Aussi excessivement facile, tardif et vain que cela soit, il faut le dire explicitement : nous sommes coupables. Nous avons commis, dans ce pays, un crime atroce ; ceux qui en ont été les victimes ont trouvé ces mots pour le nommer, « Grande Catastrophe », nous avons éradiqué un peuple. Après avoir appelé les hommes à combattre dans nos armées, nous avons massacré à la pelle leurs femmes et leurs enfants, en les faisant marcher le ventre vide sur des routes interminables. Mais le crime des hommes est dans leurs actes autant que dans leur façon de les assumer. En niant nos agissements, nous avons commis un crime plus grand encore, en refusant de regarder cette femme qui nous appelait à l’aide, cette pauvre femme prise dans l’un des cortèges qu’on envoyait à la mort, cette femme qui depuis 99 ans nous fait désespérément signe… Voilà le pire crime, car c’est voler à un être humain jusqu’à ses traumatismes. Accuser la victime de mensonge, c’est rejeter le crime sur ceux qui en sont les martyrs… Voilà sans doute pourquoi nos terres sont couvertes de fosses, que nous creusons et refermons sans cesse. Jonchées d’os, de cendres, de silence… Nous ne sommes pas capables ni de regarder dans les yeux cette femme battue à mort puis jetée sur le bord de l’autoroute, ni les restes du squelette du partisan… Nous vieillissons pour oublier, oublions en assassinant, et oublions sans cesse que ces cadavres, nous les portons en nous.
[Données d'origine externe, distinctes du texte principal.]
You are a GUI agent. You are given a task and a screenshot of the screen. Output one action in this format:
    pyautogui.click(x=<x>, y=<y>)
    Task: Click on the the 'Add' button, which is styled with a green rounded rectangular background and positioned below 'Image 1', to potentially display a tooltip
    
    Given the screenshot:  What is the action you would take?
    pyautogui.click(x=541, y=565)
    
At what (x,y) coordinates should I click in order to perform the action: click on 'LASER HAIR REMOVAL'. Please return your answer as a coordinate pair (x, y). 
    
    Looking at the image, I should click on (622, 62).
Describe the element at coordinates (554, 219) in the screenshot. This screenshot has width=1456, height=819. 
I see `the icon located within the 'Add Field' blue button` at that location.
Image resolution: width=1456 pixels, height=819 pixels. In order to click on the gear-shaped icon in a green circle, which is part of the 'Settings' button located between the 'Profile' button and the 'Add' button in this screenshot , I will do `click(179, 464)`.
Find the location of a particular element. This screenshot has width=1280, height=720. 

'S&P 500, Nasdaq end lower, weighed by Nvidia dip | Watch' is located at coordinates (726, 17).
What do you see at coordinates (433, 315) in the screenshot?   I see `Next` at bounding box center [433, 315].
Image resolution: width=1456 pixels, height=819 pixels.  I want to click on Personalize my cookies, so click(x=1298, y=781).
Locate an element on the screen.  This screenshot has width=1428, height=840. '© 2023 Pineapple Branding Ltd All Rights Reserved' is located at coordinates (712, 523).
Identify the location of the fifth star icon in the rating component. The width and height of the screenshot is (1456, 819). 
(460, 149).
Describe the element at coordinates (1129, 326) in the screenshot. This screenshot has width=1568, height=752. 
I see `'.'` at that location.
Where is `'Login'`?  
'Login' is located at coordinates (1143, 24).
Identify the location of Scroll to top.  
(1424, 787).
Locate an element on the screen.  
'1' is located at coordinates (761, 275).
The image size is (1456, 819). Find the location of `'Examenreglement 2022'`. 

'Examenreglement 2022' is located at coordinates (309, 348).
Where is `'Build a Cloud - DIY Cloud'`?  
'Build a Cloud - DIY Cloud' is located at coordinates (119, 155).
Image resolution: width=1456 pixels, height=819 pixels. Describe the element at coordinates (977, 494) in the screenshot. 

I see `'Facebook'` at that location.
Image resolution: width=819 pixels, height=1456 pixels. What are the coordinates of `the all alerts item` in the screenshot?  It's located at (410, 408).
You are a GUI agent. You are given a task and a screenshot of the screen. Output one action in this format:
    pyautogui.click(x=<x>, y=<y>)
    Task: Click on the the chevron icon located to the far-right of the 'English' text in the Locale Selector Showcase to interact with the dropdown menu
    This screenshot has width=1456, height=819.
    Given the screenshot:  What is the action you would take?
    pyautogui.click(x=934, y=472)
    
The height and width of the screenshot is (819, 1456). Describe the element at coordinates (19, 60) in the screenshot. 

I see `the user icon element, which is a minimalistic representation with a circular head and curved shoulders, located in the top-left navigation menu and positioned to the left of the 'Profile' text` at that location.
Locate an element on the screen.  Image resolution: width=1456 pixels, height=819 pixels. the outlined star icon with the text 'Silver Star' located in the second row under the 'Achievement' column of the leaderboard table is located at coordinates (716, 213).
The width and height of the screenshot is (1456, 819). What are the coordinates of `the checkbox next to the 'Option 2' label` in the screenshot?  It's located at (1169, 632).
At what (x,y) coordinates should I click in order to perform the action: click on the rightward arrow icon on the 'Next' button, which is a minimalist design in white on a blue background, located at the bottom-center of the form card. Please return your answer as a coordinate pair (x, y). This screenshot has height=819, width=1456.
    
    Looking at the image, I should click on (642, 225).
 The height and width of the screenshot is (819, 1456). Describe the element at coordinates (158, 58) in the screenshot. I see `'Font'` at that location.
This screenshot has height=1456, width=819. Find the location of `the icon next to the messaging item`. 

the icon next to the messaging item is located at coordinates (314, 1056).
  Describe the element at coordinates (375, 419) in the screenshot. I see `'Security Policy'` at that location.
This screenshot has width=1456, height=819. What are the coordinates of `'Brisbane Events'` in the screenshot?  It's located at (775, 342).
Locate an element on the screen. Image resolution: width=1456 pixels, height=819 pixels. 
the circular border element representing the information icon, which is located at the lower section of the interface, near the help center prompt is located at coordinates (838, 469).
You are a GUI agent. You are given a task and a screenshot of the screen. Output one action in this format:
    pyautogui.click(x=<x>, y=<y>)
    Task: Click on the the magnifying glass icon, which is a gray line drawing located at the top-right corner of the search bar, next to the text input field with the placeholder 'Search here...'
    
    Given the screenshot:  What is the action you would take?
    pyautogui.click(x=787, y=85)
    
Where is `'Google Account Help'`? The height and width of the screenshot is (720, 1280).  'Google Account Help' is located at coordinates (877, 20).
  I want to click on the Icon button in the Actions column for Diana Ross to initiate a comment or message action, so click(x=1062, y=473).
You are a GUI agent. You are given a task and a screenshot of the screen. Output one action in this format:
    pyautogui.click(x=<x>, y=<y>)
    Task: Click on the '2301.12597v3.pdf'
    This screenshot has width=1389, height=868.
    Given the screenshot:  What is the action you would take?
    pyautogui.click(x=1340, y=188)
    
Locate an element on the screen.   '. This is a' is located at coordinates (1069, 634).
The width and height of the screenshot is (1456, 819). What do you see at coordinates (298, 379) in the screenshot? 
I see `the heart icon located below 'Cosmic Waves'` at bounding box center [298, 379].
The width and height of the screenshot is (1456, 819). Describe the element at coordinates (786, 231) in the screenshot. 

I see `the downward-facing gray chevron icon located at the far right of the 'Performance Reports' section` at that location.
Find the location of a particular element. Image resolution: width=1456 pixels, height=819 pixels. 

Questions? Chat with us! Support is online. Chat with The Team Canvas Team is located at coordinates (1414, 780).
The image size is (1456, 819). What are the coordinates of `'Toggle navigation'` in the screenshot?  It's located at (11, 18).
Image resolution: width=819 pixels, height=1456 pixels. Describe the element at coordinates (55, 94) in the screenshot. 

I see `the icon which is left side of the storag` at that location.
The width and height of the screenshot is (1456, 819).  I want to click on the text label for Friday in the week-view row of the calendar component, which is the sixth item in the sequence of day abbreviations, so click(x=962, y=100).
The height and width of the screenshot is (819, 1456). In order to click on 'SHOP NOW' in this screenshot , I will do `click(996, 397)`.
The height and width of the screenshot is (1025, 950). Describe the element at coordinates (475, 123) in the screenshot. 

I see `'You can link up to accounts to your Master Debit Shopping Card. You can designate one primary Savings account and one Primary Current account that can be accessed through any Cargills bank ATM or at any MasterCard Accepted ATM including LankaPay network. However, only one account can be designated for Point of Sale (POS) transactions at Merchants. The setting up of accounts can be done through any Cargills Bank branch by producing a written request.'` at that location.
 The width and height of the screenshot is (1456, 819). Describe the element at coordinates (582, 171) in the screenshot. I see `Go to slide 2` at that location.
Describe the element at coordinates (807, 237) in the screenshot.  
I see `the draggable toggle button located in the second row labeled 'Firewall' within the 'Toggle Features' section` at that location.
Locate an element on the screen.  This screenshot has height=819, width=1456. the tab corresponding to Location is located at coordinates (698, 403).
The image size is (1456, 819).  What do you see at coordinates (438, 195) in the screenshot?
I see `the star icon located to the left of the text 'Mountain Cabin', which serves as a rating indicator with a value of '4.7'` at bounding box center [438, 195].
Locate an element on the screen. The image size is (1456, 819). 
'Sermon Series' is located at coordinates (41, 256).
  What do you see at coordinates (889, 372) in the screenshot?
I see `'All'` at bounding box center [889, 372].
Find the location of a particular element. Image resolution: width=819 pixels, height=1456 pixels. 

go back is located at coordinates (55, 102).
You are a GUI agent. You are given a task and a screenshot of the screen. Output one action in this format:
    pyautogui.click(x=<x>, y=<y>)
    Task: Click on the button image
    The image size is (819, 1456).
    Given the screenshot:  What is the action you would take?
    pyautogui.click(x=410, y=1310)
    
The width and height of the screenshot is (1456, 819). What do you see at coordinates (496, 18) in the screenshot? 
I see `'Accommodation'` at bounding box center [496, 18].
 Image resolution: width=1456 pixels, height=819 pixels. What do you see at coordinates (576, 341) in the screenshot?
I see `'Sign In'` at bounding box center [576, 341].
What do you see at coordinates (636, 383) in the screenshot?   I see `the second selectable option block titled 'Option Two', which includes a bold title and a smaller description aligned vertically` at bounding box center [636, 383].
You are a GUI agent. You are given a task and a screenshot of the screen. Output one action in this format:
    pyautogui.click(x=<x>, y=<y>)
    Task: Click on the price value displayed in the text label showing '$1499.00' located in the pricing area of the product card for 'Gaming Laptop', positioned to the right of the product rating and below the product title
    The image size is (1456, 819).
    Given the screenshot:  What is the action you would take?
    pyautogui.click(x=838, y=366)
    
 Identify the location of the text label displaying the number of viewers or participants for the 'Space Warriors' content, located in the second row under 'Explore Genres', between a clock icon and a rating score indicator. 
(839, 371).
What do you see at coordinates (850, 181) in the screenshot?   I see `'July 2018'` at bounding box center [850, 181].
Faire face est tout autre chose qu’accepter. C’est être capable d’affronter le regard des victimes, savoir leur laisser la parole. Il est peut-être trop tard, bien trop tard pour les morts, mais laissons ceux qui en ont réchappé nous la raconter, cette Grande Catastrophe. Nous, qui sommes désormais un autre « nous ».

Un dernier mot avant le 1er mai : la place Taksim est à nous, ceux qui y sont morts à tout le monde… Chaque fois que nous marcherons vers cette place méconnaissable, malgré les matraques, les canons à eau, les lacrymos, chaque fois que nous en prendrons le chemin, elle sera « à nous ».